* **Exercises to complete**:
**1.** In the text about Zhenjiang, in what year was Zhenjiang West Railway Station demolished?
**2.** Rewrite all the records with "green" substituted for "blue", leaving everything else unchanged.

— START OF Source document —

The hilly scenery in Zhenjiang's southern suburbs was considered beautiful enough to be the theme of many landscapes by Chinese painters.[citation needed] The 15th-century Japanese ink-wash master Sesshū Tōyō studied in Zhenjiang.[10]
The local Jinshan temple appears in the tale of Madame White Snake and inspired a replica in the Kangxi Emperor's garden at Chengde.[14]
Transport
Zhenjiang is located in the convenient Yangtze River Delta transport corridor, at the crossroads of the Grand Canal and the Yangtze, and between the Shanghai and Nanjing economic regions. The Port of Zhenjiang is the third largest port on the Yangtze. The city has two Yangtze River crossings. The Runyang Yangtze River Bridge complex, which has one of the one of the longest suspension bridge spans in the world, connects to Yangzhou. The Taizhou Yangtze River Bridge, one of the longest cable-stayed bridges in the world, connects Yongzhong with Taizhou.
Rail
Zhenjiang has been connected by rail since 1906, at the completion of the Nanjing-Shanghai Railway. The railway was extended to Beijing after the completion of the Nanjing Yangtze River Bridge in 1960, connecting Zhenjiang to China's political and commercial hubs. The primary railway station was Zhenjiang West Railway Station, which was demolished in 2004 due to congestion it caused in the city centre. Since then Zhenjiang Railway Station has served as the city's principal railway station. Since April 2010, Zhenjiang has been on the route of the Shanghai-Nanjing Intercity Rail, the first high-speed rail with a design speed of over 300 km/h (186 mph) to serve the city. In 2011, the Beijing–Shanghai High-Speed Railway was completed. Trains on the line stop at Zhenjiang South Railway Station. The two high-speed lines have reduced travel time between Zhenjiang and Shanghai to under an hour, and travel time to Beijing to under five hours. Rail service to Shanghai is frequent - averaging one train in less than half an hour.[15]
Air
Zhenjiang does not have a commercial airport within its city limits, although there is a military airfield, Zhenjiang Dalu Airport (镇江大路机场), which may open for regional flights in the future. Zhenjiang city centre is 62 km (39 mi) away from Changzhou Benniu Airport, about one-hour drive (80 km or 50 mi) away from Nanjing Lukou International Airport via Nanjing Provincial Highway 243, and approximately two-hour (143 km or 89 mi) drive away from Sunan Shuofang International Airport. Check-in facilities are available for Lukou Airport in the New Zhenjiang Bus Station (镇江汽车新站).[16]
Roadways
Zhenjiang is on the route of Beijing-Shanghai Expressway, and China National Highway 312.

— END OF Source document —
— START OF Data for processing —

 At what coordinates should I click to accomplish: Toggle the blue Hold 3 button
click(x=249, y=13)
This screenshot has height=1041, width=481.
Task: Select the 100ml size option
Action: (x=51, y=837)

— END OF Data for processing —

* **Final results**:
**1.** 2004

**2.**
 At what coordinates should I click to accomplish: Toggle the green Hold 3 button
click(x=249, y=13)
This screenshot has height=1041, width=481.
Task: Select the 100ml size option
Action: (x=51, y=837)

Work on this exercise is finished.